O’Neill returned to Puerto Rico, and in 1929 became the first female professor in the field of commerce at the University of Puerto Rico, a discipline which she taught until 1951. As a women’s rights activist, she urged women to participate in every aspect of civic life and to defend their right to vote. O’Neill enrolled in the Rochdale Institute of the National School of Cooperativism, earning a diploma as a Cooperative leader. She fought for the Cooperative movement in Puerto Rico and was instrumental in the passing of the legislation entitled “The General Law of Cooperative Societies” in 1946. O’Neill was also the founder of the Cooperative Institute of the University of Puerto Rico.

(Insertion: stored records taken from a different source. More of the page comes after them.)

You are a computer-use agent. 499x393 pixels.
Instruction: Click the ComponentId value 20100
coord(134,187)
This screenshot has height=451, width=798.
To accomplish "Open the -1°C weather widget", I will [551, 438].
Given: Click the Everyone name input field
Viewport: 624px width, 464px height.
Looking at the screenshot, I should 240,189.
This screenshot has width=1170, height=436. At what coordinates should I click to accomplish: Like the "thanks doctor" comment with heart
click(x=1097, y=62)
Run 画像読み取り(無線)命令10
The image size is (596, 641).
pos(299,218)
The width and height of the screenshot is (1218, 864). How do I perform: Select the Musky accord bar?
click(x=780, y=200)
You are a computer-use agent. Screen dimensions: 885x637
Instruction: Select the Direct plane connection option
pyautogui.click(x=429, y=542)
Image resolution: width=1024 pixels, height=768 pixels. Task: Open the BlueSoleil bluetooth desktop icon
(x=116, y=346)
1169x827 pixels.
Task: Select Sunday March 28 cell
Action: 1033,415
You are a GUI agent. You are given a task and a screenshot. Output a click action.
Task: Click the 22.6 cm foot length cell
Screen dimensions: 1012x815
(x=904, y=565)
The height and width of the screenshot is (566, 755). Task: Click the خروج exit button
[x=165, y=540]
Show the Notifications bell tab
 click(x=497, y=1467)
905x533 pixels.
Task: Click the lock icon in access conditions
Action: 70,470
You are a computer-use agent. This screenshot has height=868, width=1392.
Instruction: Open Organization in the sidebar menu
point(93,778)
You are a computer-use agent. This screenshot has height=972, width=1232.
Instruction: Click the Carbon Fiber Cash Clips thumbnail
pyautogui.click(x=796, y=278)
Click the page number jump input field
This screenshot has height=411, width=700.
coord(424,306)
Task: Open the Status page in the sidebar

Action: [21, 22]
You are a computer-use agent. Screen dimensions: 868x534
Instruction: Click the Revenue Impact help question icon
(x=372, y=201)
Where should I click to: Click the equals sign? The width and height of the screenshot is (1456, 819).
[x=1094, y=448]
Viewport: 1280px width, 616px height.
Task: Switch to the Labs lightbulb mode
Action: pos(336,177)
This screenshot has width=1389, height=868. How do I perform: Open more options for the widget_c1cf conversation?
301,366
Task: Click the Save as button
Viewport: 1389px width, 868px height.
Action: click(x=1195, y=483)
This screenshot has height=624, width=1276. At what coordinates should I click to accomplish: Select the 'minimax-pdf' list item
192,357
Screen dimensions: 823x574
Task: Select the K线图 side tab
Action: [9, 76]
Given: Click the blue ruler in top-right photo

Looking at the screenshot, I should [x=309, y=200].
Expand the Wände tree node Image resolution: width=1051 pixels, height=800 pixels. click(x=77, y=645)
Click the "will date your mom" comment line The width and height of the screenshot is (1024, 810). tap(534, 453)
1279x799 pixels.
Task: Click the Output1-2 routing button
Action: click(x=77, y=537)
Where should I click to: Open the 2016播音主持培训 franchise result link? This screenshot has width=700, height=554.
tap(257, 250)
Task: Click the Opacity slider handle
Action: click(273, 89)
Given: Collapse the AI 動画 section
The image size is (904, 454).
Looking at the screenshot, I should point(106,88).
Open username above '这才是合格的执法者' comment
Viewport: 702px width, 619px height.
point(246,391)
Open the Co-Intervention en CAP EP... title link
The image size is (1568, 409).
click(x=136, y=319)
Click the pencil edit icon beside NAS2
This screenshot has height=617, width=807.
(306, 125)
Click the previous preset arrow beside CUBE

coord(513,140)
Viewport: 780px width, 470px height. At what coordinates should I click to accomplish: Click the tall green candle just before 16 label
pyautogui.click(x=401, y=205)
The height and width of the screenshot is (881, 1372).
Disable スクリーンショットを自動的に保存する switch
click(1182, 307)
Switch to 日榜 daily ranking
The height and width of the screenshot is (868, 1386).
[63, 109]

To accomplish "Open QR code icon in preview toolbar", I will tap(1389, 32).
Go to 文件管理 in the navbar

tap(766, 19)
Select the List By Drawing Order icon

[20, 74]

In 1948, she authored the book Ética Para la Era Atómica, recognized with a literary award from Northwestern University. In 1966, O’Neill was honored by the Union of American Women who named her the 1966 “Woman of Puerto Rico.” That same year she was recognized by the Cooperative establishment of the island and was named “Woman of the Americas.” O’Neill was also the author of Psicología de la Comunicación, published in 1986, five years after her death.
We salute you, Ana María O’Neill, on #WomensHistoryMonth!